### TEXT EXTRACT
We begged and pleaded for you to embrace a little democracy, and on Tuesday you came through. For the first time in decades, more than half of Chicago voters decided that they weren't quite ready to coronate their mayor for another four years.

Even after Mayor Rahm Emanuel raised $14 million, saturated the city with commercials, and brought President Obama to town for a hug, he received only a little more than 45 percent of the vote—less than the majority he needed to win outright. And so, on April 7, he'll face Cook County commissioner Jesus "Chuy" Garcia in a winner-takes-all showdown.

If this keeps up, the mayor's motorcade might have to stop at red lights like the rest of us.

Now we're in for a race unlike any we've seen since the 1980s. The mayor will unleash another barrage of ads and talking points defending his record while progressives bathe Garcia in a national spotlight.

Beneath the hype and the hullabaloo, both candidates need to answer more questions about what they've done and what they're planning to do. Here are a few issues they should start with.

The taxman cometh

The big issue is money—as in where to find the dough we need to pay the bills we've been neglecting since the campaign season went into full swing last summer. Emanuel came into office vowing to cut spending, outsource jobs, and reduce the city's $33 billion in debts and pension liabilities—all without raising property taxes. However, so many Chicagoans found his cuts and policies so loathsome that he had to back off in order to win reelection—and even that transformation couldn't forestall the runoff. In other words, the mayor punted. He proclaimed that the city budget was balanced, even though he had to borrow $1 billion to pay basic bills. He said he hadn't raised property taxes, though he raises them every year for the Chicago Public Schools. He bought peace with police and firefighters by borrowing about $28 million to give them a contract. And he put off discussion on where to find the money for $600 million in additional pension payments due starting this year. The question now is which taxes will get raised to meet those obligations when the next mayor presents a budget to the City Council this fall. Unfortunately, fines, fees, and red-light camera tickets just won't cut it—no matter how much shorter the yellow lights get. Perhaps the time's really come to do what Chicago Teachers Union president Karen Lewis suggested: legalize marijuana and tax the hell out of it.

### RECORDS FOR THE EXERCISE
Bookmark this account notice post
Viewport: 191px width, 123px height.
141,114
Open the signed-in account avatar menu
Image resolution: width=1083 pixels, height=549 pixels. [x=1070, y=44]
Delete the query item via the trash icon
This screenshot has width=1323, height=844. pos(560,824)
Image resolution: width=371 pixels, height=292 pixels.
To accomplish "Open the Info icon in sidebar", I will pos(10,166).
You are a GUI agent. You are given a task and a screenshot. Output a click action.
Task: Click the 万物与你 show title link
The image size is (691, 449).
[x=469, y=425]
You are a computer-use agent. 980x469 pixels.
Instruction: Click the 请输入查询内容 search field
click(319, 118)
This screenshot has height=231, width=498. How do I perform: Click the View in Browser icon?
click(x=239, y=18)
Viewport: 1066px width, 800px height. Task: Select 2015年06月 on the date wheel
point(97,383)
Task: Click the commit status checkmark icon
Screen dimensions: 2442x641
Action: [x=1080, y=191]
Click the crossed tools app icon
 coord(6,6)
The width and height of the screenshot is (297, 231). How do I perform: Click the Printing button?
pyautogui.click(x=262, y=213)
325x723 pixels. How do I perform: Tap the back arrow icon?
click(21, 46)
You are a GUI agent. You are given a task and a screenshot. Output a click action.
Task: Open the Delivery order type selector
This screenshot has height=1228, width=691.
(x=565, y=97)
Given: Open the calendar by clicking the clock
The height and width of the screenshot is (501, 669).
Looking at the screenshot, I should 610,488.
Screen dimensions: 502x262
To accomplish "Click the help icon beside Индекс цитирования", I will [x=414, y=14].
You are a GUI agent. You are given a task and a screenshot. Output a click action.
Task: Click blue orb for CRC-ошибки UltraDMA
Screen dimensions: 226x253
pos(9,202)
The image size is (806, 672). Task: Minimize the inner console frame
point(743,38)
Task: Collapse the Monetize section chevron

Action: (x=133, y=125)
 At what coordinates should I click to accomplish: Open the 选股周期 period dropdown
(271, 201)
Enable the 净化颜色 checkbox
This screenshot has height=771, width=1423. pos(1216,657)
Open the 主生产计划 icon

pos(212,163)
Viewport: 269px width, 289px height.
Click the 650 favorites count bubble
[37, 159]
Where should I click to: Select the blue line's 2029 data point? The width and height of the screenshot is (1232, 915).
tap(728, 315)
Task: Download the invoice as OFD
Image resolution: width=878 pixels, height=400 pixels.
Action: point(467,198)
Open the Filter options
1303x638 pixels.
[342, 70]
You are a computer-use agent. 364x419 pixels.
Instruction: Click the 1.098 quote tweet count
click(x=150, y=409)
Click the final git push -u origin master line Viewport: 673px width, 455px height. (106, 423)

### DIRECTIONS
1. Please copy these lines of the records word for word, starting with the line that contains "Task: Click the commit status checkmark icon" and going on through the line that contains "will [x=414, y=14].", both ends included.
2. Go on with the article about Chicago's mayoral runoff, picking up after its final sentence.
The text and the records have no connection to each other.

### ANSWERS
1.
Task: Click the commit status checkmark icon
Screen dimensions: 2442x641
Action: [x=1080, y=191]
Click the crossed tools app icon
 coord(6,6)
The width and height of the screenshot is (297, 231). How do I perform: Click the Printing button?
pyautogui.click(x=262, y=213)
325x723 pixels. How do I perform: Tap the back arrow icon?
click(21, 46)
You are a GUI agent. You are given a task and a screenshot. Output a click action.
Task: Open the Delivery order type selector
This screenshot has height=1228, width=691.
(x=565, y=97)
Given: Open the calendar by clicking the clock
The height and width of the screenshot is (501, 669).
Looking at the screenshot, I should 610,488.
Screen dimensions: 502x262
To accomplish "Click the help icon beside Индекс цитирования", I will [x=414, y=14].

2.
The tale of two Chicagos

During their first televised debate, the mayoral candidates were asked what could be done about racial and economic segregation, which—as the Reader has documented—remains one of Chicago's most pressing problems. The challengers all spoke of the need to create more jobs and quality schools in poor, black areas, but when it came time for specifics, they got vague. Garcia promised to build "diverse communities," whatever that means. Emanuel added that current housing patterns were the result of a history of misguided policies and inaction—and then started talking about the number of African-Americans from Illinois elected to Congress, which was a great answer to a question that wasn't asked. Here's something specific they can do: add some teeth and resources to the city's Commission on Human Relations, which is responsible for investigating complaints of housing discrimination. Since taking office Emanuel has cut its budget by 41 percent, to just $1.1 million a year. The next mayor could start to change history with a modest commitment to expanding opportunities.

County commissioner Jesus "Chuy" Garcia will go one-on-one against Mayor Emanuel. - ASHLEE REZIN/FOR SUN-TIMES MEDIA
  • Ashlee Rezin/for Sun-Times Media
  • County commissioner Jesus "Chuy" Garcia will go one-on-one against Mayor Emanuel.

Back to school: another CPS teachers' contract

Emanuel roared into office vowing to make teachers do more with less on the grounds that their goldbricking was responsible for what ails the Chicago Public Schools—as opposed to segregation or poverty. He succeeded in inspiring the unflagging rancor of teachers, who put Emanuel on their list of favorite things somewhere between a canker sore and a colonoscopy. The result was a mandate for a longer school day as well as a 12-day strike in 2012.

And we're about to do it all over again. The teachers' contract expires this fall, and the next mayor will have to figure out where to find the money to give teachers a raise and meet pension obligations. After all, CPS has its own financial problems—last year, the school board pulled off an election-year gimmick in which it "balanced" the budget by adding two months to the fiscal year. That means it's spending next year's taxes on this year's bills. Something tells us that property taxes will go up—again. Garcia owes his runner-up finish to Lewis and her union, which anointed him to run in the first place. The challenge for him would be to say no if he has to during contract talks. In contrast, the challenge for Mayor Emanuel would be to show a little civility and be a mensch in dealing with Lewis. Or at least try to refrain from hurling more F-bombs her way.

The police and safety cop-out

Police superintendent Garry McCarthy has dismissed the idea that police officers could get burned out from putting in too many extra shifts. "I was an overtime guy," he said. "I did a ton of overtime, and I'm still doing it." That was two years ago, but the police department continues to spend $100 million a year on overtime so officers can work second and third shifts in high-crime areas. This approach is cheaper than hiring more full-time cops, whose ranks have thinned since Emanuel took office. While most crime totals have fallen as well, shootings climbed in 2014, to an average of seven a day across the city. Veteran police say the overtime approach isn't sustainable, but with huge pension payments due this year, it's likely the next mayor will need to shrink the police department even further.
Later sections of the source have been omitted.